On a forum, I've gotten into a discussion about the idea that in some way, string theory validates some principle or other of qabbalism and some other occult symbolisms. The conversation has also drifted through various bits of quantum physics, notably the observer effect, along with an ill-defined exploration of other ideas of the mind influencing the world directly.

The discussion is as always ultimately unsatisfying because the people who can take this kind of idea seriously in the first place are the kind who are never dissuaded by, well, anything. But it's also instructive about the levels of illogic that a person can achieve if they really set their mind to it.

My touchstone for this discussion is always Capra's The Tao of Physics because so many people invest so much meaning into it. My reaction to it was similar to the reaction a friend of mine had to the movie Forrest Gump: it seems at first to have a deep appeal, but once you turn some critical reasoning on it and examine it with a more appraising kind of scrutiny, it proves to be dangerously, insidiously wrong. Capra's book has some interesting ideas, but at its base, it takes a few metaphors and mistakes them for reality, then builds upon that mistake all kinds of conclusions layered on top of other conclusions, reaching to concepts that are not only wrong-headed but dangerously, deceptively so.

I don't mean to hammer too badly on Capra because his book is far from the worst offender in this class. In fact, it stands out for having something at its heart, which most books of this ilk don't, but which can also make it more potently deceptive. Anyway, I also don't mean to hammer on Capra too much because I've already written about that book on my blog, from the perspective of how these oversimplifications can be damaging to understanding of science. But that post was more about how people who sincerely want to understand science can be misled, and how hard it is to capture the essence of science for those people.

Today, I'm more interested in the people, like the one who started the thread I spoke of earlier, who have no great interest in understanding science, just of finding reasons to conclude that it conforms to whatever ideology or symbolism they already like. At its base this is probably another case of the human pattern-recognition software going into overdrive, and as intelligent people usually have the most active pattern-recognition software, we also can be prone to the worst excesses in its overuse.

While some of the parallels discussed in that thread are ludicrous (one person went to great lengths to expound on the "telling" coincidence that string theory posits ten dimensions, while some branch of qabbalistic symbolism has ten schools of thought, in all earnestness, for instance), and the wonder here is that anyone takes them seriously (if they don't know anything about string theory, they assume the writer does, and invest them with authority), what is far more insidious is things like the observer effect "validating" psychic phenomena, since that metaphoric category error is genuinely insidious. Even people with a bit of understanding of quantum physics can fall into that one, let alone those whose only understanding of quantum physics comes from the analogies used to explain it.

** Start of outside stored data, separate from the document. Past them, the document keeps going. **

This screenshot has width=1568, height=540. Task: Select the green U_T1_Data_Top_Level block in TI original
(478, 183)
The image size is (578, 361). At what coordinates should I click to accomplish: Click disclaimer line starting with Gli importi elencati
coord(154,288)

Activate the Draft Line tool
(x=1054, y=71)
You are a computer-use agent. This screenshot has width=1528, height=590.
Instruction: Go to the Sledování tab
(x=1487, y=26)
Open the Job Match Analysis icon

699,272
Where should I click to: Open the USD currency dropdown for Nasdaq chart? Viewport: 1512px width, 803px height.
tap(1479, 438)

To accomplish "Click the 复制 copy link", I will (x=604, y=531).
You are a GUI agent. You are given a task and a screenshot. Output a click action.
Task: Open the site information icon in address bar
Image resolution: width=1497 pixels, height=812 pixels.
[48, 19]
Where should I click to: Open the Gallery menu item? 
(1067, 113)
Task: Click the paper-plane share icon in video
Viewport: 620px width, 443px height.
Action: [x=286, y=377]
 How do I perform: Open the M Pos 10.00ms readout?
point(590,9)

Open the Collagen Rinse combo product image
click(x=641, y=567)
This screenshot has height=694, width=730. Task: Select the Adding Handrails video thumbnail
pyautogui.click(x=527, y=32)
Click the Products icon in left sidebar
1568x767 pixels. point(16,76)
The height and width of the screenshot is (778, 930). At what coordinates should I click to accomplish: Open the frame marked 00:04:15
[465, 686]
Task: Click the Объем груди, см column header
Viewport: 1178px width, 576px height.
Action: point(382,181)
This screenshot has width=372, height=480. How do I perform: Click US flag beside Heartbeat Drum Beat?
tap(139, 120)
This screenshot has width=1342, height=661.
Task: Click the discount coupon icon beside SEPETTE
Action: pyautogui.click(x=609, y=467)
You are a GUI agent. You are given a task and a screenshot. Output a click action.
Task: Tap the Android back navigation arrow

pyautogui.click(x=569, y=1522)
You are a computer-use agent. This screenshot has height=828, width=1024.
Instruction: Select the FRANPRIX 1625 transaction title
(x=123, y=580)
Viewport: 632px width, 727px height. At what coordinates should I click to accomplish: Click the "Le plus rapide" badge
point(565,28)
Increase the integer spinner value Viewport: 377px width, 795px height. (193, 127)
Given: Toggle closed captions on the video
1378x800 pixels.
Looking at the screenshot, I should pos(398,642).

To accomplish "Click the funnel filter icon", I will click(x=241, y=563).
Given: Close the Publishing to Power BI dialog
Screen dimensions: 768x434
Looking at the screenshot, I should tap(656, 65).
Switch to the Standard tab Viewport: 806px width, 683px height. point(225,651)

If metaphors are a double-edged sword for those who really want to understand, they're even worse for the credulous. But that's not the real trouble. If we didn't have easily-overextended metaphors to confuse them, they'd just be making connections between unrelated but similarly-shaped things anyway. The real trouble is that when you try to argue with them, the fence-sitters are too easily swayed by the credulous when they point out the metaphors as if they were real connections. People are just interested enough to listen to the compelling comparisons of the credulous, but not willing to invest enough attention to follow the repudiation of those tasty morsels of nonsense.

Hopefully, though, someone will have taken my book recommendations (notably Gribbin's In Search of Schrödinger's Cat, the most cogent anhd understandable explanation of quantum mechanics for the layperson I've ever read, that doesn't dip too far into the deceptive metaphors) to heart, so it'll have done some good.